[Collected data entries]
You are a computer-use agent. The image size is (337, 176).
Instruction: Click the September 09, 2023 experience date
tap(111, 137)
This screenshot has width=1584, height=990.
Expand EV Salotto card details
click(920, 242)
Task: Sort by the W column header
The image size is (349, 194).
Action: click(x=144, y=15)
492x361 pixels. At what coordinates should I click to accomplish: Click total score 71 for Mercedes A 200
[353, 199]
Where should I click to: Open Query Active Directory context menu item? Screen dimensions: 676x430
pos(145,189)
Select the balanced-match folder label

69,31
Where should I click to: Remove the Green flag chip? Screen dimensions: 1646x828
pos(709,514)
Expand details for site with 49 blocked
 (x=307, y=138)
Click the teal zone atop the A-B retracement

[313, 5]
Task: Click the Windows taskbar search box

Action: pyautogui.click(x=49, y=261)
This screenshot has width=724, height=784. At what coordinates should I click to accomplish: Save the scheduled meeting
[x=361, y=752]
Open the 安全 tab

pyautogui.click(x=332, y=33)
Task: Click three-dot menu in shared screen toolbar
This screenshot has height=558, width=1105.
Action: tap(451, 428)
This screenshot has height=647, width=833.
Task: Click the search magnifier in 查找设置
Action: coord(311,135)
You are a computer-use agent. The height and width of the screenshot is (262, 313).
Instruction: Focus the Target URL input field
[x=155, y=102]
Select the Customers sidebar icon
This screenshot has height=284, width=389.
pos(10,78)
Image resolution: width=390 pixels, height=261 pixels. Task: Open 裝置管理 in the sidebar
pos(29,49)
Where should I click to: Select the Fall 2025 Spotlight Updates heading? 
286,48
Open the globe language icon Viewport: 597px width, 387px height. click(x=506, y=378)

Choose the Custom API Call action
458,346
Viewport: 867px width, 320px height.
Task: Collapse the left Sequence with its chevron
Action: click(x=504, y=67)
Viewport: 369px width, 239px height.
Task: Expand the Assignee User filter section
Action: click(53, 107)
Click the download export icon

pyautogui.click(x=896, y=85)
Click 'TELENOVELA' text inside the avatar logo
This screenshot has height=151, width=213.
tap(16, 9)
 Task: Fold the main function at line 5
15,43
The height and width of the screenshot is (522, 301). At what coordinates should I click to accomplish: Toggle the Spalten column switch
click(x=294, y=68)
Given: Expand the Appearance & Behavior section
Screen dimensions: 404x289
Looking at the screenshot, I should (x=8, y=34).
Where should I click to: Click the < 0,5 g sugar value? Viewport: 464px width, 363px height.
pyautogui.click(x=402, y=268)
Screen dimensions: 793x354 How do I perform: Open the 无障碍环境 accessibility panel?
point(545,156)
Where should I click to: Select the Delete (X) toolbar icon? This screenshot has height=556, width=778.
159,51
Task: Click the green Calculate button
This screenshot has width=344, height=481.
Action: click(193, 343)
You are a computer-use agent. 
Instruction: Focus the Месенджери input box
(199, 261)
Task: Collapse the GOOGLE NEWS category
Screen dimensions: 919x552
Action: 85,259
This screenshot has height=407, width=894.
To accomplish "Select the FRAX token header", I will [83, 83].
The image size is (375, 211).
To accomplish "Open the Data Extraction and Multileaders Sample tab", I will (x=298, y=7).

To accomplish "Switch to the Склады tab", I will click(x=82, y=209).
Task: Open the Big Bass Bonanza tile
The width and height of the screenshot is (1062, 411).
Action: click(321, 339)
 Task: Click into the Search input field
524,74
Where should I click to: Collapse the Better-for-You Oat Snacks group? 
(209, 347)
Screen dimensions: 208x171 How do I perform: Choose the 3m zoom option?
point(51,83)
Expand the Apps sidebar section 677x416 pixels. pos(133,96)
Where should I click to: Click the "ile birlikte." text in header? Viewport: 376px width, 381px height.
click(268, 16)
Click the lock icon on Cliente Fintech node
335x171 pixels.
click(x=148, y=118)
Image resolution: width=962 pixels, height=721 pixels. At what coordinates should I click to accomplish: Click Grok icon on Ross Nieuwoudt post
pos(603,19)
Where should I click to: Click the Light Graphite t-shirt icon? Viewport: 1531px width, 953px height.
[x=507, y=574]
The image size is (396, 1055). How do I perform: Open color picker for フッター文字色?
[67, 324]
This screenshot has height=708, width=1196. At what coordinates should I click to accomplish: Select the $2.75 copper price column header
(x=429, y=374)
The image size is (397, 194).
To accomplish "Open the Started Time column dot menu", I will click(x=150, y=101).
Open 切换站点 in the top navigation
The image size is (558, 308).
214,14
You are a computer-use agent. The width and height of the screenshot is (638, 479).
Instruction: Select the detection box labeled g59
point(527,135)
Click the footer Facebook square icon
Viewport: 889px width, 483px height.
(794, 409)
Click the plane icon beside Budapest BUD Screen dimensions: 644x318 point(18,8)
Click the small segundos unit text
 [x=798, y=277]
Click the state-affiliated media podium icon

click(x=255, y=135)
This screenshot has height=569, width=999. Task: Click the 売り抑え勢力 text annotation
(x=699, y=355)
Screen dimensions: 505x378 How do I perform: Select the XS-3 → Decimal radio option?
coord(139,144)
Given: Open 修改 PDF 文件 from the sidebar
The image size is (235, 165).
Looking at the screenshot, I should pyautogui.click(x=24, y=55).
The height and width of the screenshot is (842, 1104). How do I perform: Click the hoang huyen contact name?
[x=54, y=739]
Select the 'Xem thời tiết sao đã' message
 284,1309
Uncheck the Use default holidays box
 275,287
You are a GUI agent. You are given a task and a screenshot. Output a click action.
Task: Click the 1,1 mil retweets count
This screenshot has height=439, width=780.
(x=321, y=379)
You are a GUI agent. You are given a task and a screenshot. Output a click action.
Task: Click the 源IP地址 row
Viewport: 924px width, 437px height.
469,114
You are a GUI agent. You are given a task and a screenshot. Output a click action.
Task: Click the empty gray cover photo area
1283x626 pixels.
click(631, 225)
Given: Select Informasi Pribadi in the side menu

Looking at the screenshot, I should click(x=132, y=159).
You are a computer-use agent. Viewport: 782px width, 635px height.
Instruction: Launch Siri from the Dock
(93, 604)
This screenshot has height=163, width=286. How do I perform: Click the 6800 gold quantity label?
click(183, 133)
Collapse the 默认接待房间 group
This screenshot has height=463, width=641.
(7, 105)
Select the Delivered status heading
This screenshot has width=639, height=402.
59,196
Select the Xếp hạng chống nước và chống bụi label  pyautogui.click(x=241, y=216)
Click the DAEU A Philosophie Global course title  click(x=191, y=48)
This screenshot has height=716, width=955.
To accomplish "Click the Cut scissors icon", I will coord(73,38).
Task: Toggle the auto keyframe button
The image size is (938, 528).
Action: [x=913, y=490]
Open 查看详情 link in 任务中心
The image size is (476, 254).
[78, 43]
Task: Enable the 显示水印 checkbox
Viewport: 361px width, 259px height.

- WORK TASK
Show every line of the records above that contains the word "button".

- ANSWER SPACE
Task: Click the green Calculate button
Task: Toggle the auto keyframe button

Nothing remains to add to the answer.